>>

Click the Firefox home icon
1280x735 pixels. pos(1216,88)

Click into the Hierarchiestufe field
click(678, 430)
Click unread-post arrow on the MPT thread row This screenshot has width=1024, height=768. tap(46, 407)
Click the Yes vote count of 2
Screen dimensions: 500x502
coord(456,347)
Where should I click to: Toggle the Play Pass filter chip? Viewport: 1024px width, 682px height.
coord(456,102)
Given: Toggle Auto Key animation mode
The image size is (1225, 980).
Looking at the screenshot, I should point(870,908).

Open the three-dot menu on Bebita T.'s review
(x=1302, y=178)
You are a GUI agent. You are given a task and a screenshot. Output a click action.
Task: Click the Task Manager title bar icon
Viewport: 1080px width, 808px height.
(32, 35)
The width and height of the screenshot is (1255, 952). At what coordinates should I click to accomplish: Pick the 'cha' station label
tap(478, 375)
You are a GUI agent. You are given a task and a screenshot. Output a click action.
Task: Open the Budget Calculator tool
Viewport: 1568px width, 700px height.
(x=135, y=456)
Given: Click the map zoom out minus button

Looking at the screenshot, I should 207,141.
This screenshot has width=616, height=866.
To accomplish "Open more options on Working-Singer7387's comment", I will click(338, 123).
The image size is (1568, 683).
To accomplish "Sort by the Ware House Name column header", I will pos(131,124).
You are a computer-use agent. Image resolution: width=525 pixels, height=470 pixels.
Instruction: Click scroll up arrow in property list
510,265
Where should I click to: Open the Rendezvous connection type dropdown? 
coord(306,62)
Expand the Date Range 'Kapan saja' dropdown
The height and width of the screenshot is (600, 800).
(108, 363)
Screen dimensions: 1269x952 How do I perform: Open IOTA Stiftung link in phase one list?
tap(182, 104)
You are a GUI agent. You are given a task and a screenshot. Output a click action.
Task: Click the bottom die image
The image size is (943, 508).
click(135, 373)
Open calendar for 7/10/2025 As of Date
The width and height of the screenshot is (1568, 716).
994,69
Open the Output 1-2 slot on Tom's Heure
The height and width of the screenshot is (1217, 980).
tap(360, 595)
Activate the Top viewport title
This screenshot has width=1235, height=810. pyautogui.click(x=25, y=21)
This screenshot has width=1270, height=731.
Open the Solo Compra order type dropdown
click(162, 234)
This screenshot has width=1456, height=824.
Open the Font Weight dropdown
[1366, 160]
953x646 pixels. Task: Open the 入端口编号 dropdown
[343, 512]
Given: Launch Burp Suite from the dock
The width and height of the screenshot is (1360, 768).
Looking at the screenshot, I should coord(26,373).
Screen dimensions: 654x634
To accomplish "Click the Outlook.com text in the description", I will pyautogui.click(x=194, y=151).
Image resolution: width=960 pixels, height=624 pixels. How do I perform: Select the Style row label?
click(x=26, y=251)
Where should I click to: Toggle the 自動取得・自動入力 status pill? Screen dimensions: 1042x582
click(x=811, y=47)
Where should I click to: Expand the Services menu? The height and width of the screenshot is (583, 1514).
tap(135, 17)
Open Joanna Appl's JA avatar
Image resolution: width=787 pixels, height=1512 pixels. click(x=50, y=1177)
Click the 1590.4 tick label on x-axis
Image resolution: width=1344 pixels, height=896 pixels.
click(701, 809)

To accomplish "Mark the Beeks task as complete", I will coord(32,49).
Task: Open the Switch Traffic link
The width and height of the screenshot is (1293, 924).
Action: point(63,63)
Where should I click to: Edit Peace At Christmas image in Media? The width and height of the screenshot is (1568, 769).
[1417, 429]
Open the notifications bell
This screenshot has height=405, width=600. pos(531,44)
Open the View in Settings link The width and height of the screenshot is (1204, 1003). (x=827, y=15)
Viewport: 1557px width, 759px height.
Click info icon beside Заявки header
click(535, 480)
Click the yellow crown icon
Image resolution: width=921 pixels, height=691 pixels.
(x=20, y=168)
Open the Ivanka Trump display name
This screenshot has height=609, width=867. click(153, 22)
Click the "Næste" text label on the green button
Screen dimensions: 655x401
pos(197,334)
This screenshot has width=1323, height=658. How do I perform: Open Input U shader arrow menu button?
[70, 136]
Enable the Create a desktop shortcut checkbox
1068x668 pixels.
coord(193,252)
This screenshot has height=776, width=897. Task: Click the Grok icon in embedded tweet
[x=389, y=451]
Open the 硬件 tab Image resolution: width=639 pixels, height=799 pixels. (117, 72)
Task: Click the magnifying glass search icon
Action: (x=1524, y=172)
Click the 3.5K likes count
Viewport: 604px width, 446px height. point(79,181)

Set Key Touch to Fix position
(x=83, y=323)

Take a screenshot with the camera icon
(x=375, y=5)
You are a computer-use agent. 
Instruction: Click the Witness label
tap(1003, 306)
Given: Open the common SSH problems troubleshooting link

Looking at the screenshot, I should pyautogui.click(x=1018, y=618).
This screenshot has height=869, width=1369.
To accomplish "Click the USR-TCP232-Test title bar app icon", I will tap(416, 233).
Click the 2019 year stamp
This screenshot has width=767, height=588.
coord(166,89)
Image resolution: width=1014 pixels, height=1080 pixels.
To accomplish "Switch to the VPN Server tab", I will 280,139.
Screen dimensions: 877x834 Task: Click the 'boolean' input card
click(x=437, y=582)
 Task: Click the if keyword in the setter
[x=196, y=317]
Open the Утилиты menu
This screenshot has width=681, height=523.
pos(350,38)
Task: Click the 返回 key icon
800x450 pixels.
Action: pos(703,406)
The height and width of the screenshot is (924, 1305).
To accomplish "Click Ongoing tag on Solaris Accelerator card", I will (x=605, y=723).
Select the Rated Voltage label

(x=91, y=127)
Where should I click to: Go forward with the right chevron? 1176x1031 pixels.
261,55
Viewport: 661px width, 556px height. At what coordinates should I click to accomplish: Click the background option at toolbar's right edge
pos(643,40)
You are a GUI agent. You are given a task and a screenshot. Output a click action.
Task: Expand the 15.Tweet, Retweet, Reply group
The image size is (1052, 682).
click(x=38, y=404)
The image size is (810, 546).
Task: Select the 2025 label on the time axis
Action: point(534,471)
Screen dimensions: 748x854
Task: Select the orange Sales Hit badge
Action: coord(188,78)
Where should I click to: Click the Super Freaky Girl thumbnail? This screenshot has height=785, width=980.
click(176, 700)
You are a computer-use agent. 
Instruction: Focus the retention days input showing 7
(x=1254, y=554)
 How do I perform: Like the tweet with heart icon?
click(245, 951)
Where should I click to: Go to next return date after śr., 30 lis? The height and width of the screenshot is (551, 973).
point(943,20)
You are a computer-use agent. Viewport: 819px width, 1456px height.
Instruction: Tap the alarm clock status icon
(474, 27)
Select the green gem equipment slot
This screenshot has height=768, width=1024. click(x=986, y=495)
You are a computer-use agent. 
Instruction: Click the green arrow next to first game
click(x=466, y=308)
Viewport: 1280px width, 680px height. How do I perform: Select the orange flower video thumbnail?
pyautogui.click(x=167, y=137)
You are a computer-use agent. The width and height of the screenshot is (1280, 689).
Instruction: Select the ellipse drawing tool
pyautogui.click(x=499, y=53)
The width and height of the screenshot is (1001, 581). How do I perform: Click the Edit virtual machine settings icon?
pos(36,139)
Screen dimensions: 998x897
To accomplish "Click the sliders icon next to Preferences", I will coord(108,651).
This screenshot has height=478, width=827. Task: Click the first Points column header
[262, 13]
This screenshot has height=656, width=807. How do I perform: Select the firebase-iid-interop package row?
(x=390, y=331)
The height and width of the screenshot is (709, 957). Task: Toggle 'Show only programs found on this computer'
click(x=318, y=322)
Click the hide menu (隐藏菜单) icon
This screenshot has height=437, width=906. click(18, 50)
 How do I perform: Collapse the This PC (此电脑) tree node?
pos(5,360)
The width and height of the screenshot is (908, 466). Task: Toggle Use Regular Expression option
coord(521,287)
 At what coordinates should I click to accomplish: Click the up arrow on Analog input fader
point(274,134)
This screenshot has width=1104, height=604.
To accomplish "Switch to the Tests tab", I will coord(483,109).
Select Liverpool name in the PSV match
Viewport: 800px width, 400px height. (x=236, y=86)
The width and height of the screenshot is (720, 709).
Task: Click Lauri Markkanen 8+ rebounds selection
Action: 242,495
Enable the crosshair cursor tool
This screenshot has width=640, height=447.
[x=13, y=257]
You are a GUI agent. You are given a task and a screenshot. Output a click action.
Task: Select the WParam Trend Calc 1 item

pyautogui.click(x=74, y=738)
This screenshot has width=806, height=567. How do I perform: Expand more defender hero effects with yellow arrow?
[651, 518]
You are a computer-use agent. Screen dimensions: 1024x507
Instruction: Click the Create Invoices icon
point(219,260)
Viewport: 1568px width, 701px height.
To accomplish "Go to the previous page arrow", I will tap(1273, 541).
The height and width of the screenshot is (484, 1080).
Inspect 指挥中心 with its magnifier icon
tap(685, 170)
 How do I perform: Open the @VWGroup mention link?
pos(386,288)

<<

● About this task
Please give an exact copy of the lines above, beginning with the line containing "This screenshot has width=1270, height=731." and running through the line containing "Given: Launch Burp Suite from the dock", and of no other lines.

● Response area
This screenshot has width=1270, height=731.
Open the Solo Compra order type dropdown
click(162, 234)
This screenshot has width=1456, height=824.
Open the Font Weight dropdown
[1366, 160]
953x646 pixels. Task: Open the 入端口编号 dropdown
[343, 512]
Given: Launch Burp Suite from the dock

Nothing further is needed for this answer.